* [Directions for this task]: Continue the blog post about Florida's county-run crime labs, starting right after its last sentence.

* [Selected extract]:
*****
Thursday, September 17, 2009

Florida County Crime Labs Feeling the Heat

It has been a rough August for a few of Florida’s county-run crime labs. First, last week we found out that the Broward County Sheriff’s Office Crime Lab is having a bit of financial difficulty:

The crime lab has been in operation in Broward since 1969, but with the state of the economy, auditors and county commissioners are searching for funds to keep it going.

Evidently, they don’t have the money to pay for the lab’s $7 million budget, especially with the State of Florida only subsidizing 13% percent of that budget. One option was to charge local law enforcement agencies for use of the lab’s services. Another, is to turn the lab over to the Florida Department of Law Enforcement and let them run it. However, the local Sheriff wants none of that:

Lamberti said it’s essential that the crime lab stay in Broward, for the sake of solving crimes before it’s too late.

He points to the recent case of a Taco Bell manager found dead in an Oakland Park restaurant. About the only thing Lamvberti’s detectives had to go on were fingerprints on a cup left at the scene.
*****
(Dataset entries)
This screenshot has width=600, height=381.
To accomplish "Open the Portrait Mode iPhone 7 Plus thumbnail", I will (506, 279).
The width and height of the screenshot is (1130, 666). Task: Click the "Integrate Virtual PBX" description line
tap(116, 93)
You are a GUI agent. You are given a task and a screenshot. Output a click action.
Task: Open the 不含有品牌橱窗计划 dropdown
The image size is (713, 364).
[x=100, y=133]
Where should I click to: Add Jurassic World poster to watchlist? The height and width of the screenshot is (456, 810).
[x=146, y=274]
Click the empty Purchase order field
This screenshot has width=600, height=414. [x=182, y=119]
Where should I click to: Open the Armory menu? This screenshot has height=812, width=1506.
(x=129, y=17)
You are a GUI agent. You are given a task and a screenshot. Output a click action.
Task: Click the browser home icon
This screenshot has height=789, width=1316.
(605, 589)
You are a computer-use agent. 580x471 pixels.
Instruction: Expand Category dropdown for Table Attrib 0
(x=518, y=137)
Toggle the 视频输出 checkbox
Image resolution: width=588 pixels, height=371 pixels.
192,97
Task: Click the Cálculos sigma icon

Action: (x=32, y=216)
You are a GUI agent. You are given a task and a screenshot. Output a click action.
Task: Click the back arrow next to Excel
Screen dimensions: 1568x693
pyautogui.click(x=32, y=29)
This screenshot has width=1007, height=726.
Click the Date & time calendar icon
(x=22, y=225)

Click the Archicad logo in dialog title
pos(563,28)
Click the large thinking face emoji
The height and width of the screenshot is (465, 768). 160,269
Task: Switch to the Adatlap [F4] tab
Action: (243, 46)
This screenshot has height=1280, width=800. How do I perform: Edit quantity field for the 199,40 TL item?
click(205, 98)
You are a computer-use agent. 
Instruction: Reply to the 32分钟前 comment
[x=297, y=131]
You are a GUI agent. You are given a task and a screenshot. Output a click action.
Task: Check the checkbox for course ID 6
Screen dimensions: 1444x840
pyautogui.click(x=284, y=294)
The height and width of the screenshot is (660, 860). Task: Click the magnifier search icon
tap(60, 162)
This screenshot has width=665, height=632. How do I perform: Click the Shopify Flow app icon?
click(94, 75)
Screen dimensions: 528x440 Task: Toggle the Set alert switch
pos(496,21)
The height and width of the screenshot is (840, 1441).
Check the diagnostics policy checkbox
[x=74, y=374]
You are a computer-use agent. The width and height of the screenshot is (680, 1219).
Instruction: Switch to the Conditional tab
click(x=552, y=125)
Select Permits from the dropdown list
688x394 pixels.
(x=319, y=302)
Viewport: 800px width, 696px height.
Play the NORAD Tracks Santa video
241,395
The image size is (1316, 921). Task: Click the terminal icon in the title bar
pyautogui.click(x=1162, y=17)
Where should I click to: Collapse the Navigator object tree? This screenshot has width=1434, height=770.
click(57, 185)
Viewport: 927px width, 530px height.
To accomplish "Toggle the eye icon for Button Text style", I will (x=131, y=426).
*****
* [Solved problem]:
“The closest state lab to Broward County is Fort Meyers. The evidence would have had to been transported there, analyzed,” Lamberti said. “It would have been weeks before we got those finger prints back.”

The lab lifted the prints, and the BSO had a suspect nabbed in the same day, before he could run.

“Within 21 hours we had the evidence analyzed, mainly finger prints, and we had the suspect in custody, all within 21 hours,” Lamberti said.

A little criminal fear mongering solves every problem. But this raises the question of which would be better, a better funded State lab that has more moving parts and may be less efficient or a locally controlled but cash strapped lab able to more timely respond to criminal investigative needs. Well, with this news from last week as evidence, maybe law enforcement-run labs, whether local or state, are really the problem:

Fourteen months after the DNA match, the rape suspect, Edward Mozie, would be arrested in a separate case for murdering Christine Myers in Sunrise.

Records show the DNA match sent by CODIS — the national DNA database — to MDPD on July 18, 2004 would have linked Edward Mozie to a rape on January 18, 2004 in Northwest Miami-Dade. The Florida Department of Law Enforcement confirms it received a copy of the notification on that date.

However, in a memo obtained by the CBS4 I-Team, MDPD says it has no record of the match being received by the department’s Crime Lab at that time. That means the information never got passed along to MDPD detectives who were looking for the rapist in the Northwest Miami-Dade attack.

Mozie was arrested on September 20, 2005 by the Sunrise Police Department for the murder of 18-year-old Christine Myers — 14 months after the DNA match that should have led to his arrest on a rape charge.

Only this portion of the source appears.